LN: Zelikman et al. (2024) — Quiet-STaR: Language Models Can Teach Themselves to Think Before Speaking
Bibliographic Reference
Citation: Zelikman, E., Harik, G., Shao, Y., Jayasiri, V., Haber, N., & Goodman, N. D. (2024). Quiet-STaR: Language models can teach themselves to think before speaking. arXiv:2403.09629. COLM 2024. https://arxiv.org/abs/2403.09629
Pass 1 — Bird’s Eye View (5 Cs)
| C | Assessment |
|---|---|
| Category | Training methodology proposal |
| Context | Extends STaR (Zelikman et al., 2022); unsupervised chain-of-thought training |
| Correctness | Evaluated on CommonsenseQA, GSM8K. Results are incremental improvements. |
| Contributions | (1) LLMs generate internal rationales for every token during training; (2) Rationales that improve predictions are reinforced; (3) Emergent reasoning without supervised CoT examples |
| Clarity | Complex implementation but well-explained theory. |
Relevance: ⭐⭐⭐
Relevant as background on why CoT works.

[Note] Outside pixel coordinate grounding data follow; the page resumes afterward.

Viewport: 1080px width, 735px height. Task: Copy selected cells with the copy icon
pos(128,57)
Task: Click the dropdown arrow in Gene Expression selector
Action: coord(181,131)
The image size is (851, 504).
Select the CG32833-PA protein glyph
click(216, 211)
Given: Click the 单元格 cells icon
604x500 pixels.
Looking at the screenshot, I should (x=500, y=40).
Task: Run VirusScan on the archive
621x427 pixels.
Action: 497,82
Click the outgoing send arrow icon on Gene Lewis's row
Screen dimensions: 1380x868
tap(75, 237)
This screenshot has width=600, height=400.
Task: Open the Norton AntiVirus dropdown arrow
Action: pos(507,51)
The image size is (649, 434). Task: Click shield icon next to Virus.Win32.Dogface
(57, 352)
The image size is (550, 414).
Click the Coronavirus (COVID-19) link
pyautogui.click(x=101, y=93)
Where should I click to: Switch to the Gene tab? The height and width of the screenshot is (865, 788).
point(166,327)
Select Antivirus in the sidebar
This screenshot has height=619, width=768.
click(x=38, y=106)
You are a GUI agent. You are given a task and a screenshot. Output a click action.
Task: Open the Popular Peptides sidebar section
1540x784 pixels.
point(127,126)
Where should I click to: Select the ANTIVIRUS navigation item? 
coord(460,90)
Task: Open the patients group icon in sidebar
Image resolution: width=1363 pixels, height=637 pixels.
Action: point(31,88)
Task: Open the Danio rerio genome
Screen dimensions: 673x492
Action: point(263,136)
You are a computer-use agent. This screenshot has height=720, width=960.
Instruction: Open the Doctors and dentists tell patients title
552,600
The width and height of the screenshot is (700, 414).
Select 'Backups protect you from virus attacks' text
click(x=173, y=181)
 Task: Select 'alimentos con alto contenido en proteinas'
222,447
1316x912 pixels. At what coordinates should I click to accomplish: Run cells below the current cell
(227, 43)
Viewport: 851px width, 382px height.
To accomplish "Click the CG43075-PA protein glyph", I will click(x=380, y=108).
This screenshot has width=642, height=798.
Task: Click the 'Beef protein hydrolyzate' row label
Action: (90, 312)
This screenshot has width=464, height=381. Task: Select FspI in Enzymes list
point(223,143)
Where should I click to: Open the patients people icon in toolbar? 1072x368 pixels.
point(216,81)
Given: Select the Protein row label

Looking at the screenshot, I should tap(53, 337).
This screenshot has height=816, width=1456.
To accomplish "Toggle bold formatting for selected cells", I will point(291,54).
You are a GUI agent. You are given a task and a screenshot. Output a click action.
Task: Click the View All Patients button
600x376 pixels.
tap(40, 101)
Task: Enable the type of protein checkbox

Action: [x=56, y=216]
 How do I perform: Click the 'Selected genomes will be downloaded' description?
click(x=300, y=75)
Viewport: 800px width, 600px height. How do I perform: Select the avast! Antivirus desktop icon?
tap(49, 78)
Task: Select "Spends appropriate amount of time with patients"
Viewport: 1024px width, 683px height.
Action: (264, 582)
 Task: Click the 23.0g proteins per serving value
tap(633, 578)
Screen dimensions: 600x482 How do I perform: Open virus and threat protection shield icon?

Not directly applicable to PUMA MVP (no training, only prompting). Useful for future work (fine-tuning section).
PUMA Connection
Quiet-STaR explains mechanistically why adding “Think step by step” to prompts (Zero-Shot CoT) improves classification quality. This supports the theoretical justification for PUMA’s Strategy 4 (CoT prompting). Reference for Ch.2 (prompting strategies background).